Your assignment ▸
Find the line containing "Click the Order Total amount $75.58" in the entries; transcribe it and all remaining lines through the end, exactly as they appear, but not the pictures.

Source data ▸
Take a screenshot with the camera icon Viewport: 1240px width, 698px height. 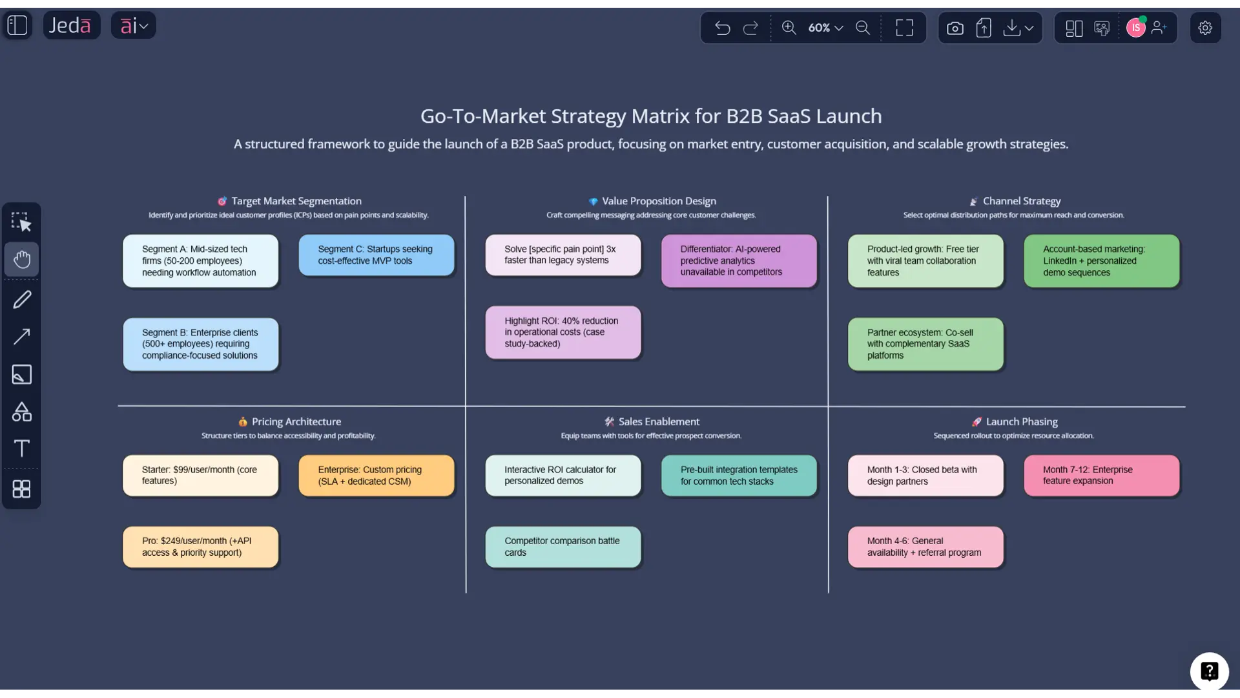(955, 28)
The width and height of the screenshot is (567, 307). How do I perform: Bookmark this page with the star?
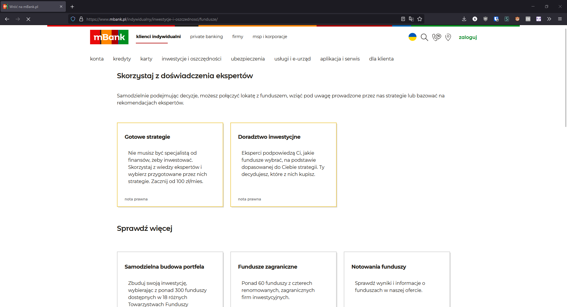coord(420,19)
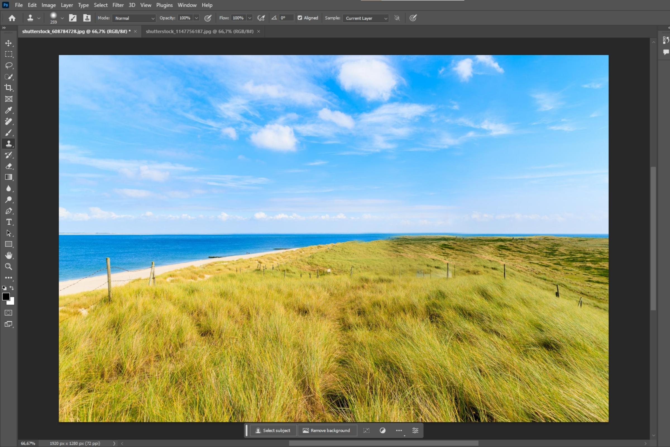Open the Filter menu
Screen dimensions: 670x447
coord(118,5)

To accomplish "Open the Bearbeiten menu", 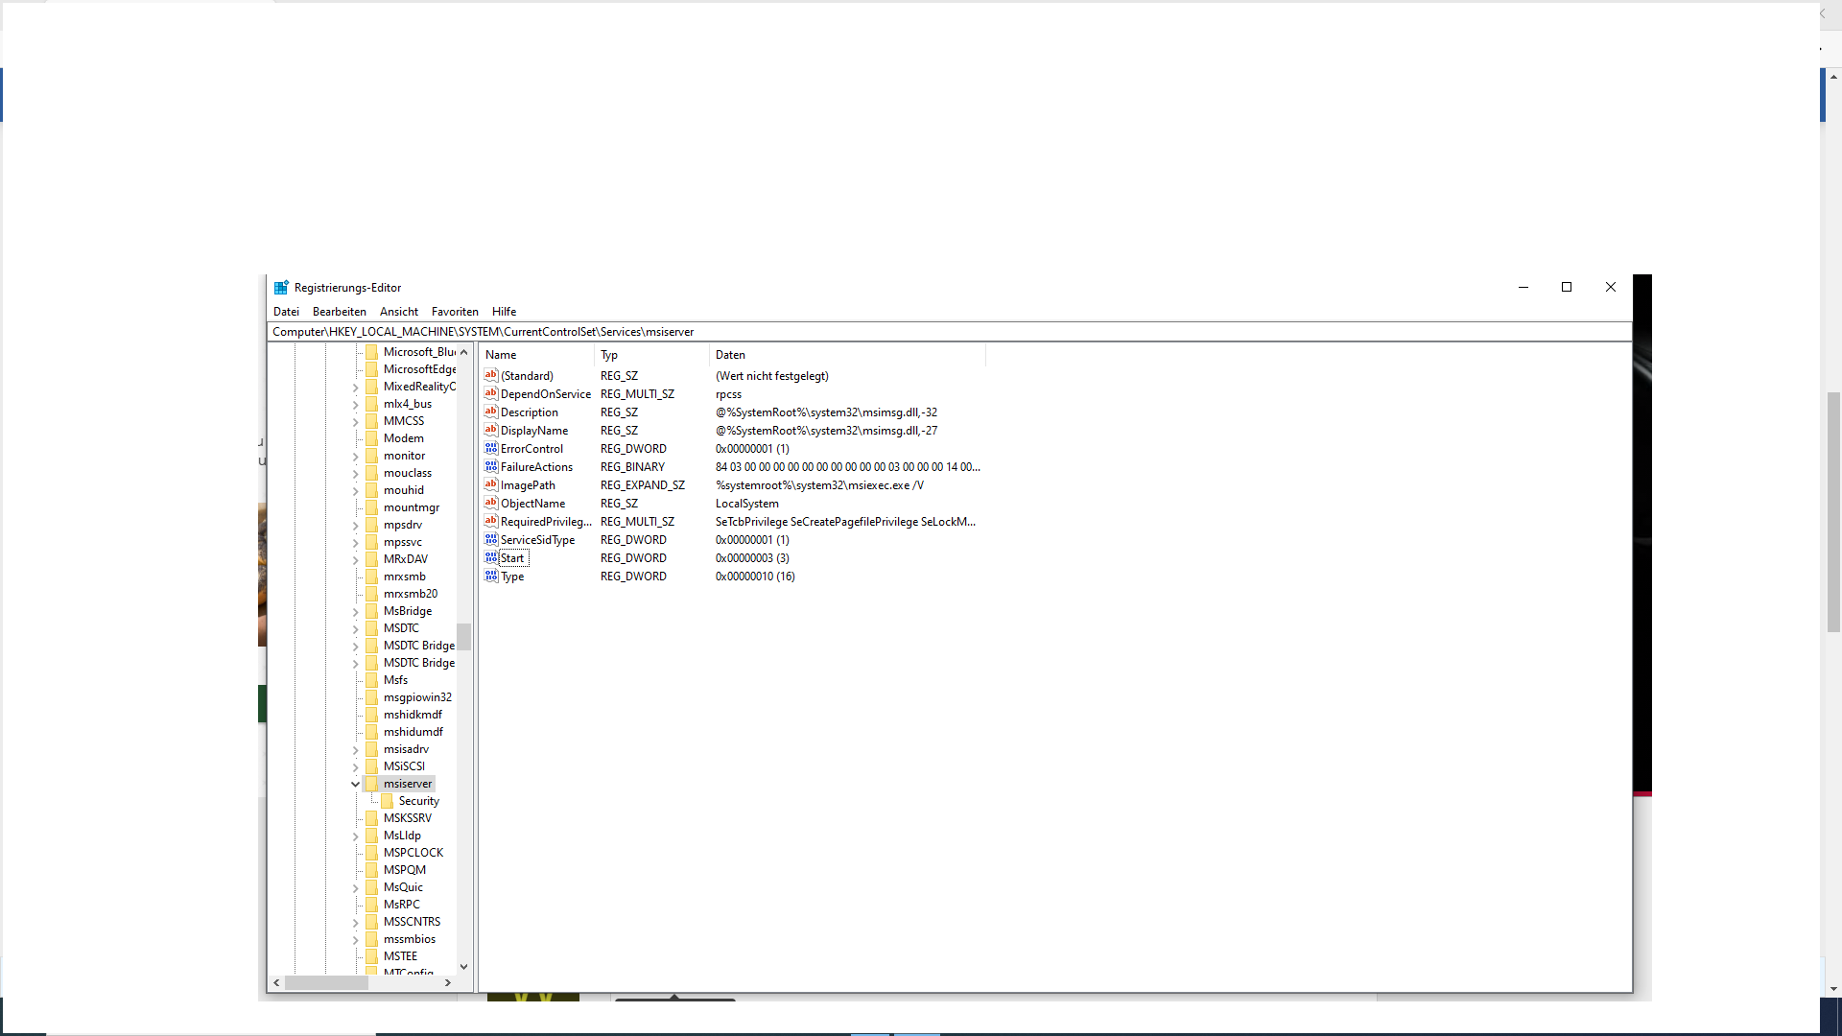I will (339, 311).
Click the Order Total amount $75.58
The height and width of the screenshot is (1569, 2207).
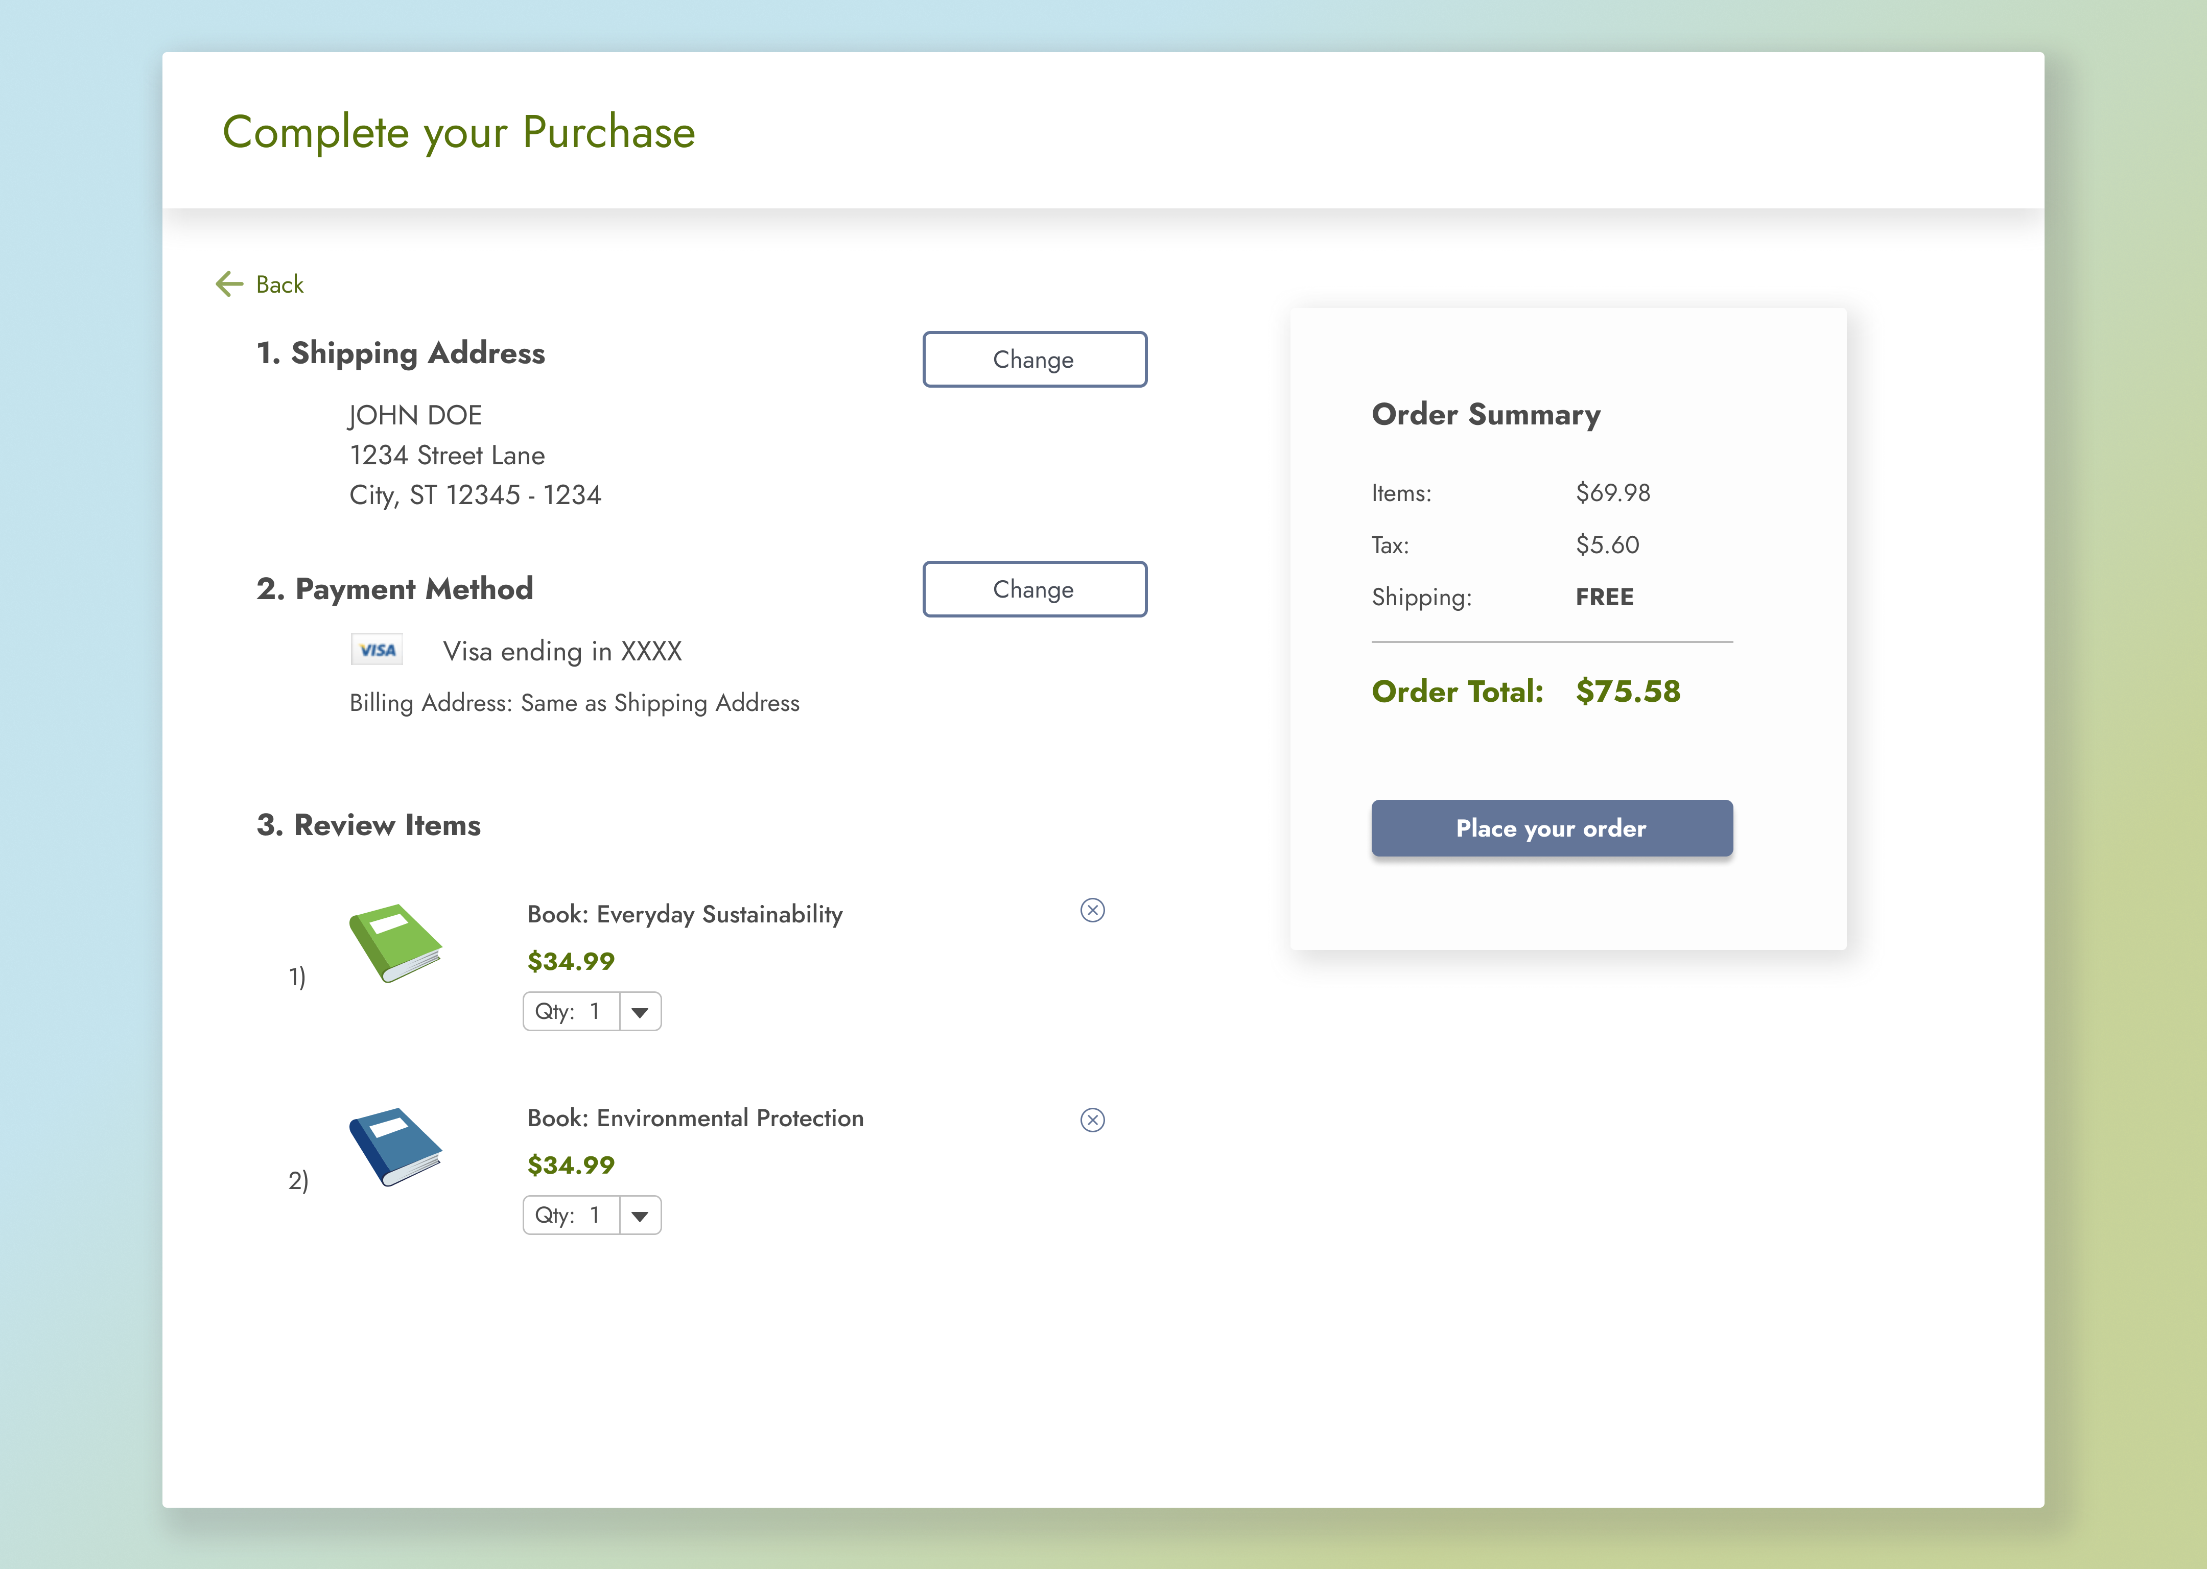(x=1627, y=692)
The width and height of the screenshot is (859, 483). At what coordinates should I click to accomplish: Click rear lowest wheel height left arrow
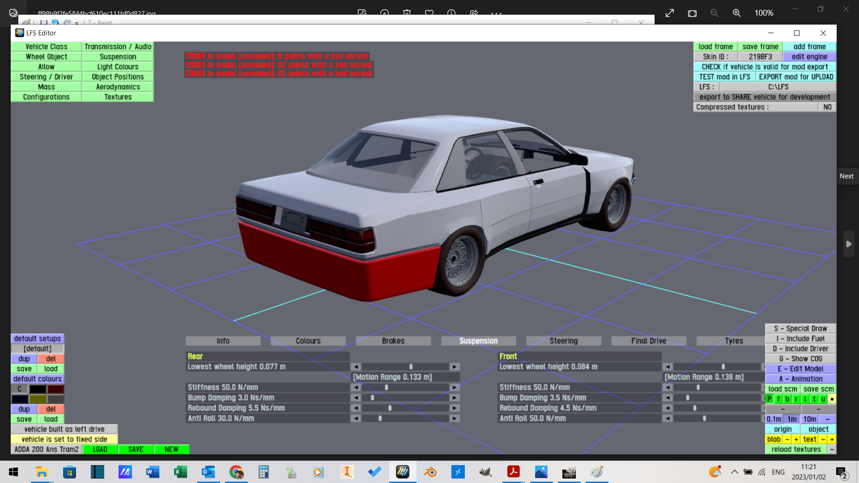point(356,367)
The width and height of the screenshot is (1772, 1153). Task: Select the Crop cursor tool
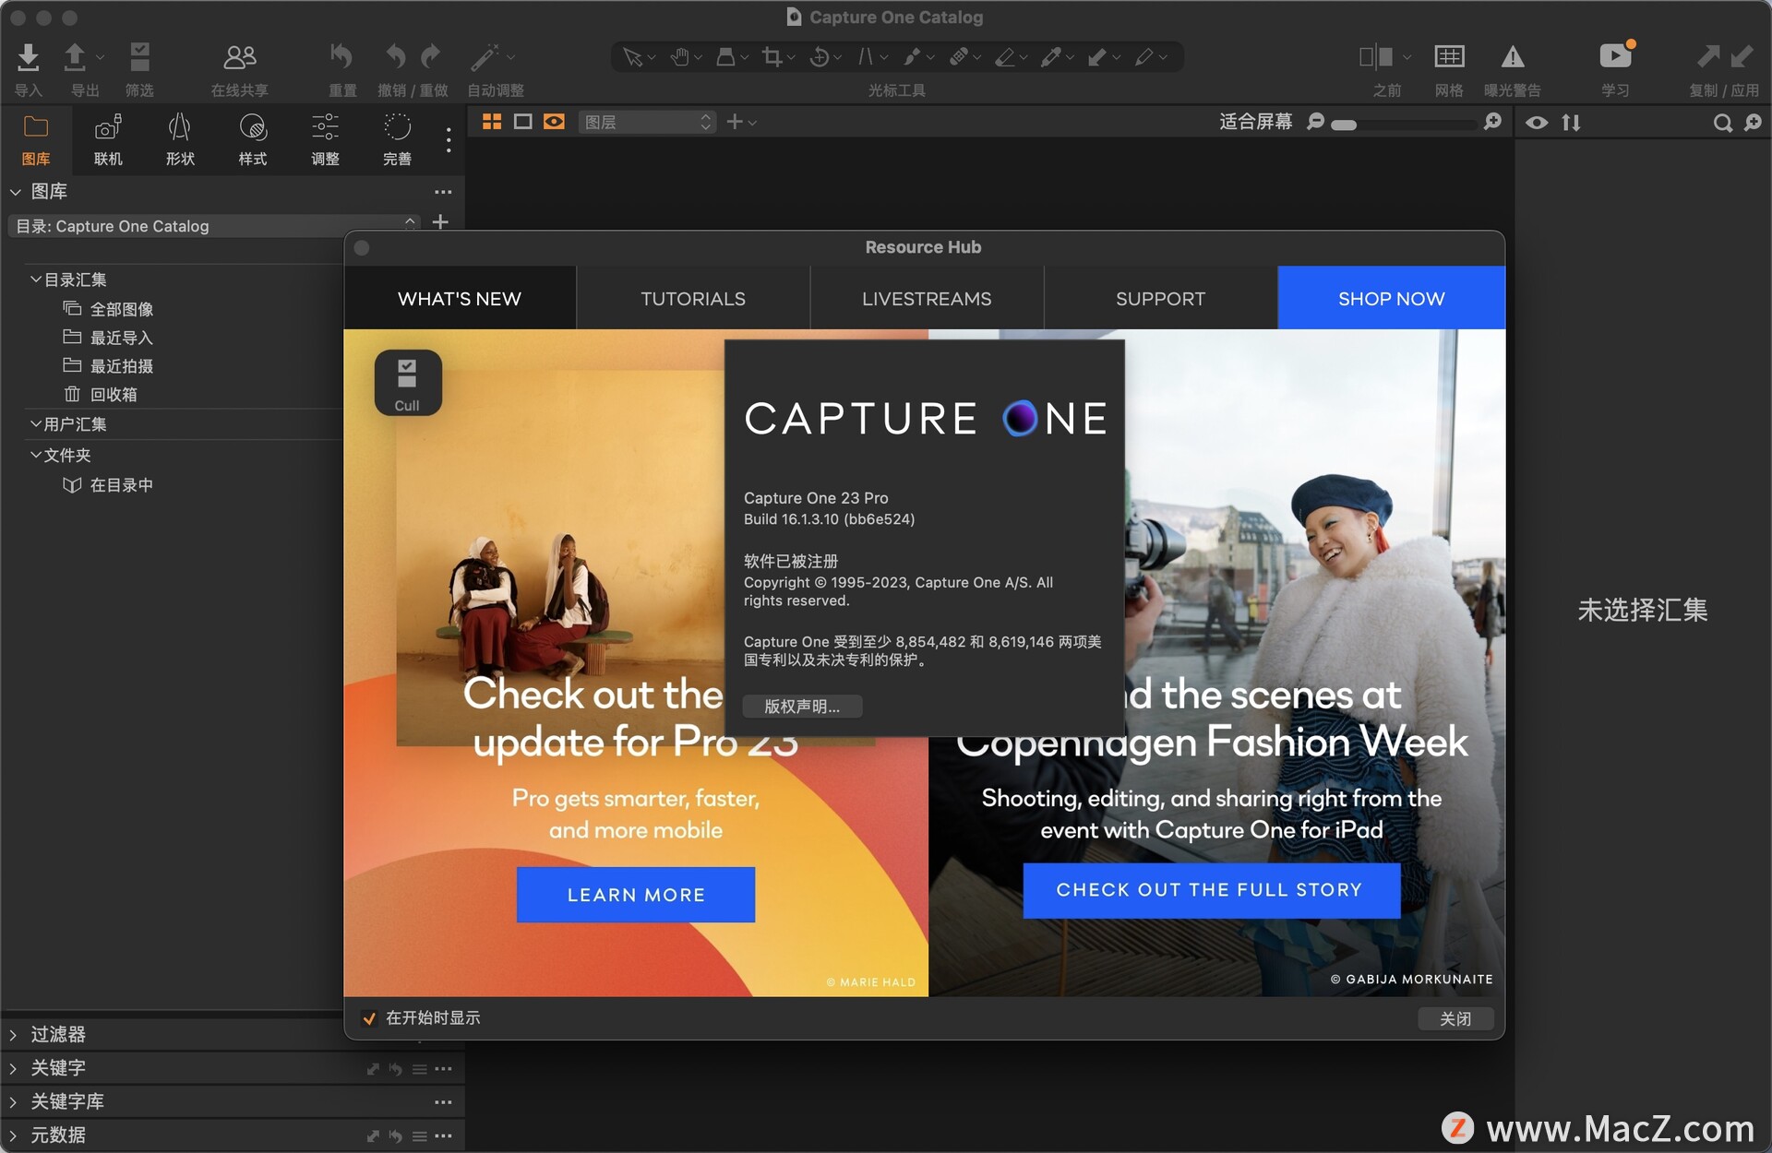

Answer to this exercise ▸
Click the Order Total amount $75.58
The height and width of the screenshot is (1569, 2207).
(x=1627, y=692)
The width and height of the screenshot is (859, 483). At what coordinates should I click to accomplish: Click rear lowest wheel height left arrow
point(356,367)
The width and height of the screenshot is (1772, 1153). Task: Select the Crop cursor tool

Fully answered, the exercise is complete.